- **Short task**:
In the records below, reproduce word for word everything from the line containing "Given: Collapse the admin tree entry" down to the line containing "point(570,244)", and leave the pictures out.

<<<<

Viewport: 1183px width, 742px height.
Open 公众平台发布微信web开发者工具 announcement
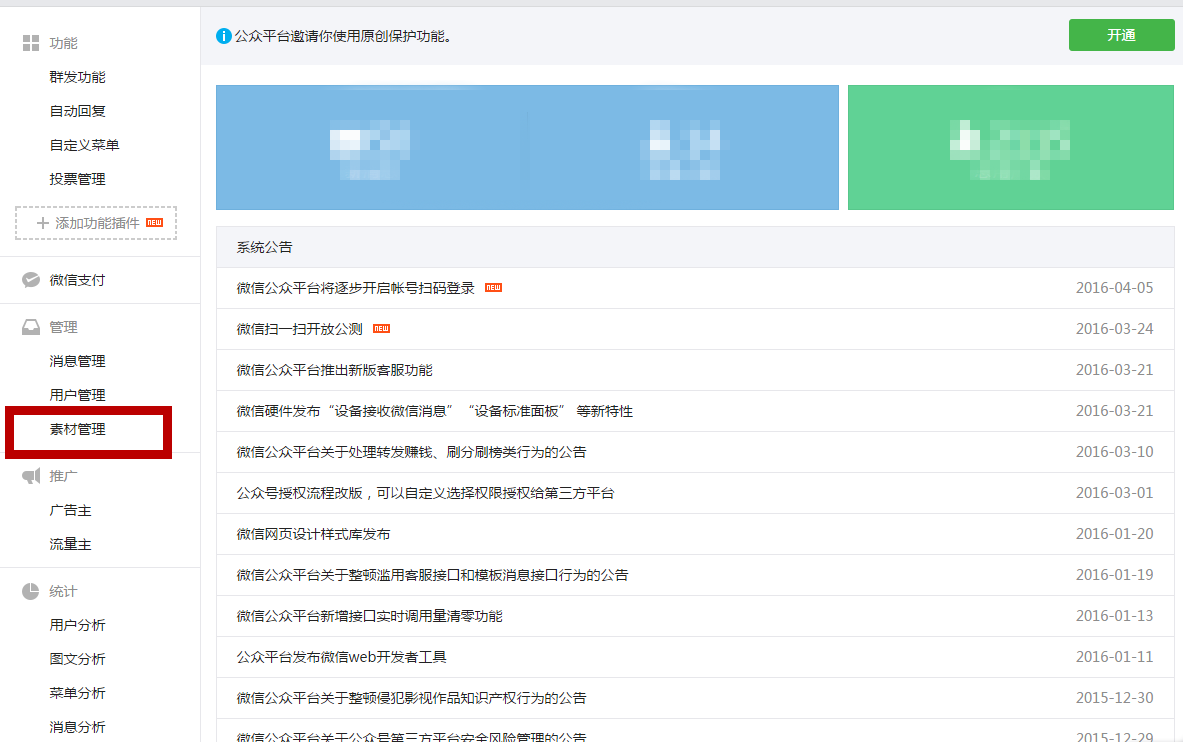click(x=341, y=657)
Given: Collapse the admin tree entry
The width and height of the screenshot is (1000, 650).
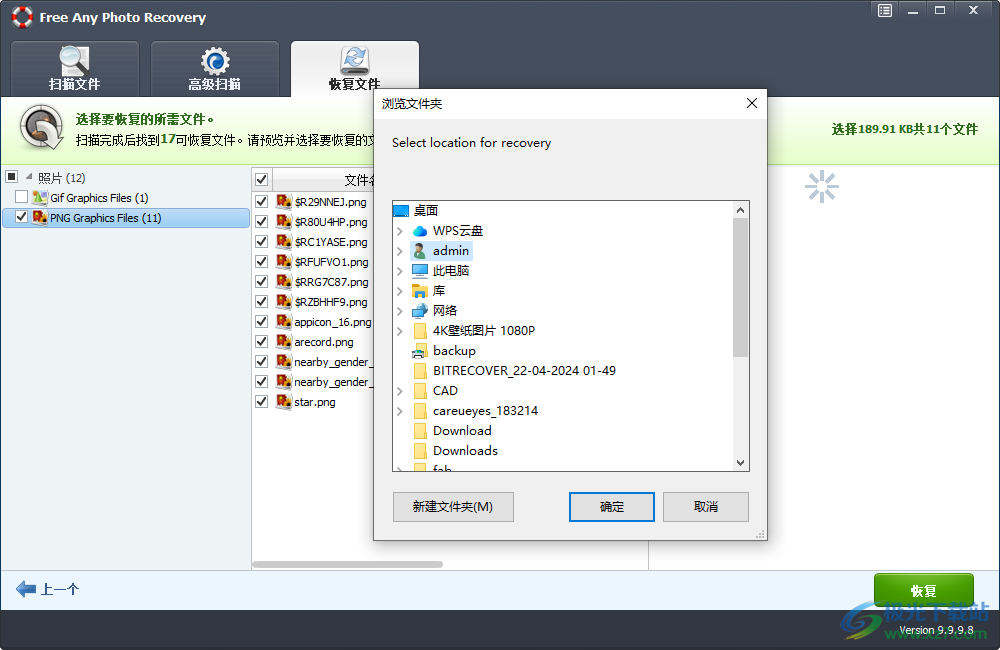Looking at the screenshot, I should pyautogui.click(x=400, y=250).
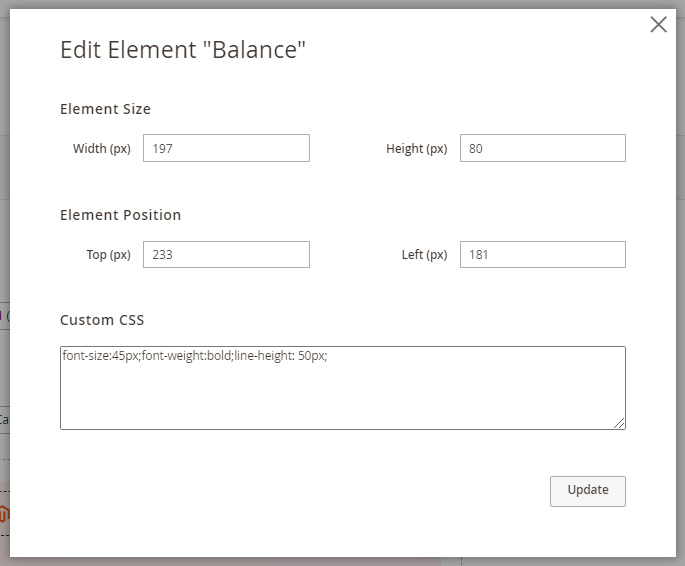
Task: Click the textarea resize handle corner
Action: coord(619,423)
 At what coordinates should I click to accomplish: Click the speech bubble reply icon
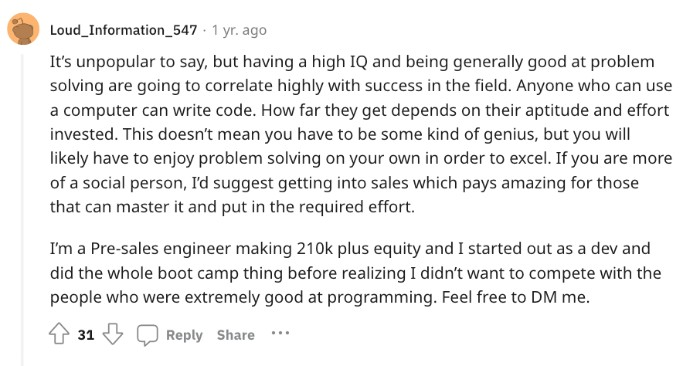[147, 335]
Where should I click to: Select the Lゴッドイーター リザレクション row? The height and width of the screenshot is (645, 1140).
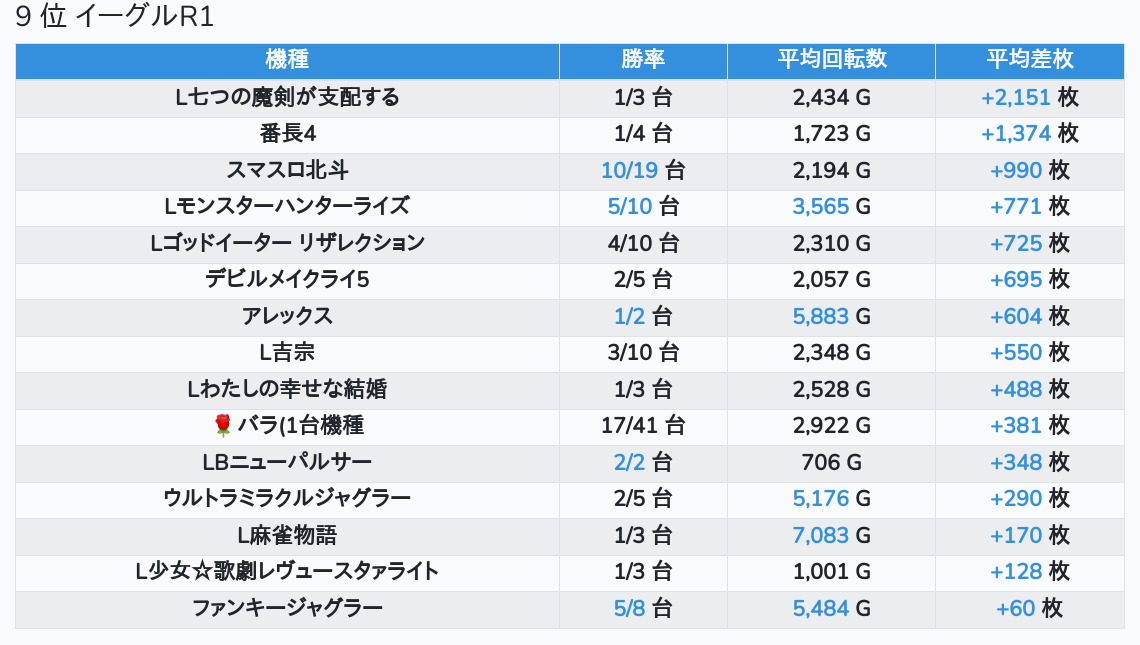point(570,244)
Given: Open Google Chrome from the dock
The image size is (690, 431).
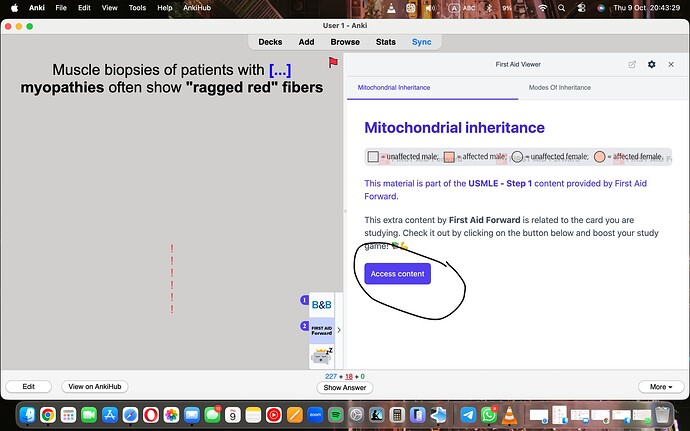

>>>>

- **Full response**:
Given: Collapse the admin tree entry
The width and height of the screenshot is (1000, 650).
Looking at the screenshot, I should pyautogui.click(x=400, y=250).
Task: Click the textarea resize handle corner
Action: coord(619,423)
 At what coordinates should I click to accomplish: Click the speech bubble reply icon
[147, 335]
Where should I click to: Select the Lゴッドイーター リザレクション row? The height and width of the screenshot is (645, 1140).
point(570,244)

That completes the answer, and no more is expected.